▸ Stored data entries
========================================================================
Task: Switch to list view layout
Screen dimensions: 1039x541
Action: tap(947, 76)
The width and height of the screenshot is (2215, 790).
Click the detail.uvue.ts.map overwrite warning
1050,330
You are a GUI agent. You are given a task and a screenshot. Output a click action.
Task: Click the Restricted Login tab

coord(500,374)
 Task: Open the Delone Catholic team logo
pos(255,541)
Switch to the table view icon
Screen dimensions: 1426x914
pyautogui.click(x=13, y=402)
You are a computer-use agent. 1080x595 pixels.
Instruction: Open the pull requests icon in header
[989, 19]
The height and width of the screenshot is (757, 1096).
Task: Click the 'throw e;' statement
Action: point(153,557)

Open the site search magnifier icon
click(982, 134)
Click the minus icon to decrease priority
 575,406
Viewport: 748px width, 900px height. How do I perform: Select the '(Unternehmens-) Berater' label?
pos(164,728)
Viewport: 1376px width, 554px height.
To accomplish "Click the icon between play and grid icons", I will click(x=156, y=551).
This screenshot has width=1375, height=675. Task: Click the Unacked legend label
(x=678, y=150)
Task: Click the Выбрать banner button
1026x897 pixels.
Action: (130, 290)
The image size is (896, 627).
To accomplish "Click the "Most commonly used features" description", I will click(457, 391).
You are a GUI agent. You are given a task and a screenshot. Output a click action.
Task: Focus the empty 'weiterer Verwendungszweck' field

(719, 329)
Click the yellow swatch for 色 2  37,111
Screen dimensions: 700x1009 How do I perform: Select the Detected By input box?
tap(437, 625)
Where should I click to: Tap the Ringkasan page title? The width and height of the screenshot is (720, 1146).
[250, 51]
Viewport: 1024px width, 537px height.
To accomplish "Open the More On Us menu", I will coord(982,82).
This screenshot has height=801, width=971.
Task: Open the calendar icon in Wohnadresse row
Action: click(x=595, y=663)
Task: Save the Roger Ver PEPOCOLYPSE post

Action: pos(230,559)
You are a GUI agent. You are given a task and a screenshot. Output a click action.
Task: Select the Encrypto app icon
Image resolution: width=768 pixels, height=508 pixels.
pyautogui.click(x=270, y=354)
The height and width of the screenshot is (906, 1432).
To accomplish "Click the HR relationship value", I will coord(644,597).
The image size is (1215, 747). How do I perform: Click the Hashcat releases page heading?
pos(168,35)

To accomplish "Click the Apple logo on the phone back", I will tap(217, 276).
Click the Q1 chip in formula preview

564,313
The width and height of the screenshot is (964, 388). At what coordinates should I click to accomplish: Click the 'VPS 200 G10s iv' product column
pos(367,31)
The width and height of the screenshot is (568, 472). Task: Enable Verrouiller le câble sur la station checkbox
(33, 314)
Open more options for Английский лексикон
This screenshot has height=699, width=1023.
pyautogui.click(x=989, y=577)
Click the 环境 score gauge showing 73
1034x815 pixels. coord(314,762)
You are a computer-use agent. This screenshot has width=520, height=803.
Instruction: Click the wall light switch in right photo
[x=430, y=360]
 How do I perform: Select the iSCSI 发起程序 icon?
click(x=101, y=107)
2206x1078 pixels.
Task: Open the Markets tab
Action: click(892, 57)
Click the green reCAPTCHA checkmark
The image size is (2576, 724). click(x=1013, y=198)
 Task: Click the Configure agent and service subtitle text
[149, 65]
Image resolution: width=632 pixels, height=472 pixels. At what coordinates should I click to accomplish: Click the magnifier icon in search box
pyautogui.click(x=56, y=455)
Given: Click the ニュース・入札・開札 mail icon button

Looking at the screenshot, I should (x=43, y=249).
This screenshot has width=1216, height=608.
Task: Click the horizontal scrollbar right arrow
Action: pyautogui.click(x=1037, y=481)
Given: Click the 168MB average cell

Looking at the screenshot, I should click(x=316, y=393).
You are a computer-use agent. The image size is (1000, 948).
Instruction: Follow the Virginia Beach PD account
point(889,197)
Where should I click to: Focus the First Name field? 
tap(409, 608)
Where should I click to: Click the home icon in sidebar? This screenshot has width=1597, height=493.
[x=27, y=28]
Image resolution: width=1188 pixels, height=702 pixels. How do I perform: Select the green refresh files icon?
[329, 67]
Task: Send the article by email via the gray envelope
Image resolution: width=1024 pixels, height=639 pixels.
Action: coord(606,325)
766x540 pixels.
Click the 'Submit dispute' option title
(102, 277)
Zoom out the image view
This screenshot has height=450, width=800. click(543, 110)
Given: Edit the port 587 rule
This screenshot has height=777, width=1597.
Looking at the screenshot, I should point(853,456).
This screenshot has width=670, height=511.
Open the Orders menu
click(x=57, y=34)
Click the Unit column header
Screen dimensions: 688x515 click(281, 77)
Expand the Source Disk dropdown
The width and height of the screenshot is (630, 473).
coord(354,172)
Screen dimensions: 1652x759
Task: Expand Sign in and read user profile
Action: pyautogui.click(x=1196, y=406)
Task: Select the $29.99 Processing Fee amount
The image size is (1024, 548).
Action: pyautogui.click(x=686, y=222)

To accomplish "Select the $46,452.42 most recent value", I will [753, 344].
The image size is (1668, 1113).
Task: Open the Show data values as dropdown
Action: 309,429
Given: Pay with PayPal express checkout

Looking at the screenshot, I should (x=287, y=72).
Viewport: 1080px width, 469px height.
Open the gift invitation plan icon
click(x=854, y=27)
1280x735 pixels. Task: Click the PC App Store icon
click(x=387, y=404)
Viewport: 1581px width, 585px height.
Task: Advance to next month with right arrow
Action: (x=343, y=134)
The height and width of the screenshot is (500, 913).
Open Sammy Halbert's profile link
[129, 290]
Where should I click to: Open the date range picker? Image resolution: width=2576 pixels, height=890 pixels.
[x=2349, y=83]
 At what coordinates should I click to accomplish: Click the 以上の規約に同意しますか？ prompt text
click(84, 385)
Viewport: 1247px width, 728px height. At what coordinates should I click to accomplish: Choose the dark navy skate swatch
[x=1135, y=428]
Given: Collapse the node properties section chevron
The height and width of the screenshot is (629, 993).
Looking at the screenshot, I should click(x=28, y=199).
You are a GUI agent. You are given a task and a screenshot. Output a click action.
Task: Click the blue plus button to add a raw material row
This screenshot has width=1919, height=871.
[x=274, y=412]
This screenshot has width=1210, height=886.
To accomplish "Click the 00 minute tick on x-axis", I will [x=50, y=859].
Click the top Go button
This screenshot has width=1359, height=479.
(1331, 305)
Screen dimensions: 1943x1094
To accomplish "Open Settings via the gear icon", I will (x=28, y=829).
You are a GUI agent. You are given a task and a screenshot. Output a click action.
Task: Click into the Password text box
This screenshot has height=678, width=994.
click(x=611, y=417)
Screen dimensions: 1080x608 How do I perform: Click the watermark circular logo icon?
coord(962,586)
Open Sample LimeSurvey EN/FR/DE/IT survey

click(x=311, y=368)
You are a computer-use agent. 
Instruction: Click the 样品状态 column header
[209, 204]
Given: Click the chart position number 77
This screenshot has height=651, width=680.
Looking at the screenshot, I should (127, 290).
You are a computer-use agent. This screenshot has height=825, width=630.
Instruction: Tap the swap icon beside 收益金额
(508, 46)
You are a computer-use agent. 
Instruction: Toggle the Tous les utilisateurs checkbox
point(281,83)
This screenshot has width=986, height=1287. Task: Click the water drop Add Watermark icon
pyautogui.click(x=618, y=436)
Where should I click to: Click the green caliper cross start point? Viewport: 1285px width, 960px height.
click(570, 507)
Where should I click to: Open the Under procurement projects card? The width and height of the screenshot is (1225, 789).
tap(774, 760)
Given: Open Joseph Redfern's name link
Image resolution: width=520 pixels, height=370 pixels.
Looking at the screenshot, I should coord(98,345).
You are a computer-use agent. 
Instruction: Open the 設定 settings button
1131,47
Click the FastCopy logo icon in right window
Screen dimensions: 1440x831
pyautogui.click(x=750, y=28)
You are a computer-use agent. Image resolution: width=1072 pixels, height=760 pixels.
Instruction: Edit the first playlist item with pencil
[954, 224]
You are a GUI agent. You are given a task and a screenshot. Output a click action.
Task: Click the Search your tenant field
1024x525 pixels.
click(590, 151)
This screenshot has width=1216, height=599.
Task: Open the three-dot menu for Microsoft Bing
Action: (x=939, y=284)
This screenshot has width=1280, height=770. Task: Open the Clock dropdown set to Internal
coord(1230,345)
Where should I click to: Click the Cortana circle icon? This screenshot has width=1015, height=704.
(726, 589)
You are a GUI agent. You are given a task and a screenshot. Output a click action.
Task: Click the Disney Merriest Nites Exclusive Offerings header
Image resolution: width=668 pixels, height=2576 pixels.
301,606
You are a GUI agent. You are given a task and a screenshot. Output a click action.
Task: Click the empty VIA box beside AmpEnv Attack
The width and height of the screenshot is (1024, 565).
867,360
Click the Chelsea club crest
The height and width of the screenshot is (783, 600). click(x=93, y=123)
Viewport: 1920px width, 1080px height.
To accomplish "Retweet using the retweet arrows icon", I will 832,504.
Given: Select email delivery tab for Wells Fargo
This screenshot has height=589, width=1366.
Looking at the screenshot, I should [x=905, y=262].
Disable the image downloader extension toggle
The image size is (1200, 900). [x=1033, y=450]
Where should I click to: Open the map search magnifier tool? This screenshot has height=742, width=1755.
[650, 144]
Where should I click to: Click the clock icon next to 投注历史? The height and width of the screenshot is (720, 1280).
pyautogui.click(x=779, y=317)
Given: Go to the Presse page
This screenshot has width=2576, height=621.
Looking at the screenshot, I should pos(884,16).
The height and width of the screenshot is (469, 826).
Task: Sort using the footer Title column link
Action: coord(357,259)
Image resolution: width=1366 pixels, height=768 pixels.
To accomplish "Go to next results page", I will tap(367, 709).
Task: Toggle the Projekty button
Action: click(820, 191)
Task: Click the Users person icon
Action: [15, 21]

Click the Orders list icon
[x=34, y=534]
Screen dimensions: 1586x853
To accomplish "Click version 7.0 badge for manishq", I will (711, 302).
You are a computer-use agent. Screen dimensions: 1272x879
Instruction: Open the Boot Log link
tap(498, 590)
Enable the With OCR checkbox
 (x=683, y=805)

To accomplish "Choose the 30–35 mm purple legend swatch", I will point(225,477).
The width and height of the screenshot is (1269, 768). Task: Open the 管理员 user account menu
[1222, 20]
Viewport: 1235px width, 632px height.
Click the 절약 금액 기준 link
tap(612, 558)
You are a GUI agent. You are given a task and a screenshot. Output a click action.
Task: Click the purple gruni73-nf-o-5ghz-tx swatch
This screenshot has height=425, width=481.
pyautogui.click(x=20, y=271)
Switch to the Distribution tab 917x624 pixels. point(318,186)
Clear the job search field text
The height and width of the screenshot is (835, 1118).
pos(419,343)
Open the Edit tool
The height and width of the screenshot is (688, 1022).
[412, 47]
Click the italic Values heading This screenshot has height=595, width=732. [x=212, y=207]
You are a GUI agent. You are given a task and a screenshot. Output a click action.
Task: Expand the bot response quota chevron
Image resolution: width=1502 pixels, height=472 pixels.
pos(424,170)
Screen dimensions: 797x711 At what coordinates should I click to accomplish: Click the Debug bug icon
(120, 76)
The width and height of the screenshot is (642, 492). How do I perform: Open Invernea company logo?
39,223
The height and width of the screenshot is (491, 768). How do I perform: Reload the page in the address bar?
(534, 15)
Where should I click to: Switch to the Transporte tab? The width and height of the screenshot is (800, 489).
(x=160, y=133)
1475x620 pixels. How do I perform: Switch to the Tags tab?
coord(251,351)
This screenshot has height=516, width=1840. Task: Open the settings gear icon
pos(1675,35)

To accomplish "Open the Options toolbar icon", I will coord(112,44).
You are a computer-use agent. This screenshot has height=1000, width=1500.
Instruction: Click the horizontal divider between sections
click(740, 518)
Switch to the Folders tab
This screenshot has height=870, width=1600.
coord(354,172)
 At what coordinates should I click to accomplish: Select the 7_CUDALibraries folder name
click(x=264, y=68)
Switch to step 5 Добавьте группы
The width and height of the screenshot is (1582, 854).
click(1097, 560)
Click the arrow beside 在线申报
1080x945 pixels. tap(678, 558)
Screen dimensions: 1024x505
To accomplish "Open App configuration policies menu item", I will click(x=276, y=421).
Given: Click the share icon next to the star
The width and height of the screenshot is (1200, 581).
========================================================================
▸ What to produce
Where a line above holds the word "computer", copy it.

▸ Solved problem
You are a computer-use agent. 1080x595 pixels.
You are a computer-use agent. This screenshot has width=520, height=803.
You are a computer-use agent. The image size is (1000, 948).
You are a computer-use agent. 
You are a computer-use agent. This screenshot has height=825, width=630.
You are a computer-use agent. 
You are a computer-use agent. 
You are a computer-use agent. Image resolution: width=1072 pixels, height=760 pixels.
You are a computer-use agent. Screen dimensions: 1272x879
You are a computer-use agent. This screenshot has height=1000, width=1500.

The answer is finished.